Randomized Trial of a Smartphone Mobile App to Improve Symptoms and Adherence to Oral Therapy for Cancer
Joseph A. Greer, Jamie M. Jacobs, Nicole Pensak, Lauren E. Nisotel, Joel N. Fishbein, James J. MacDonald, Molly E. Ream, Emily A. Walsh, Joanne Buzaglo, Alona Muzikansky, Inga T. Lennes, Steven A. Safren, William F. Pirl, and Jennifer S. Temel
Background: Patients with cancer are increasingly prescribed oral therapies, bearing greater responsibility for self-management of treatment adherence and adverse events. We conducted a randomized trial to test the use of a smartphone mobile app to improve symptoms and adherence to oral cancer therapy. Materials and Methods: From February 18, 2015, through December 31, 2016, 181 patients with diverse cancers who were prescribed oral therapy were randomized to receive either the smartphone mobile app or standard care.
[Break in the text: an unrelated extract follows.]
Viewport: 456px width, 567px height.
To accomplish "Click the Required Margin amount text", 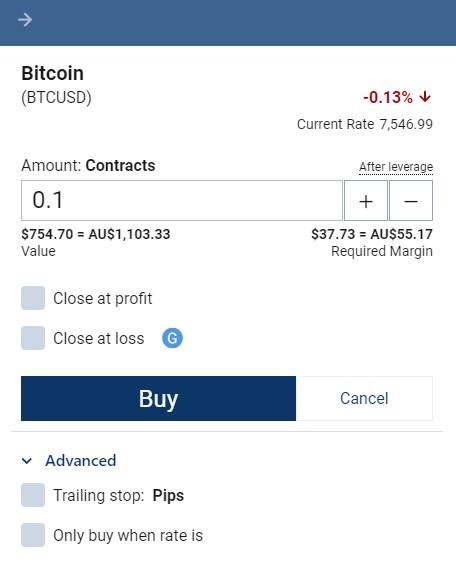I will point(372,234).
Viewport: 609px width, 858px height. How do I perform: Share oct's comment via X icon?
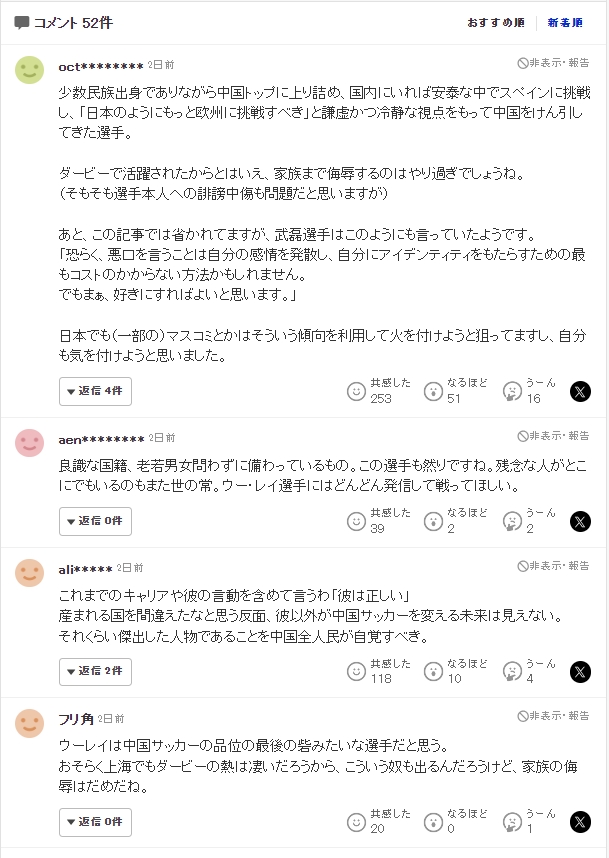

The mobile app included a medication plan with reminders, a symptom-reporting module, and patient education. Primary outcomes were adherence (per electronic pill caps), symptom burden (per MD Anderson Symptom Inventory), and quality of life (per the Functional Assessment of Cancer Therapy–General). Participants also completed self-report measures of medication adherence, anxiety and depression symptoms, social support, quality of care, and healthcare utilization. Linear regression was used to assess intervention effects on adherence and change in self-report outcomes from baseline to week 12, controlling for baseline scores and social support. Results: Study groups did not differ across any outcome measure, with an overall mean adherence of 78.81% (SD, 26.66%) per electronic pill caps. However, moderation analyses showed that intervention effects on the primary adherence measure varied by baseline self-reported adherence and anxiety symptoms. Specifically, adherence rates per electronic pill caps were higher in patients randomized to the mobile app versus standard care within the subsamples of patients who reported baseline adherence problems (mean difference, –22.30%; 95% CI, –42.82 to –1.78; P=.034) and elevated anxiety (mean difference, –16.08%; 95% CI, –31.74 to –0.41; P=.044). Conclusions: Although the mobile app may not improve outcomes for all patients prescribed oral cancer therapy, the intervention may be beneficial for those with certain risk factors, such as difficulties with adherence or anxiety.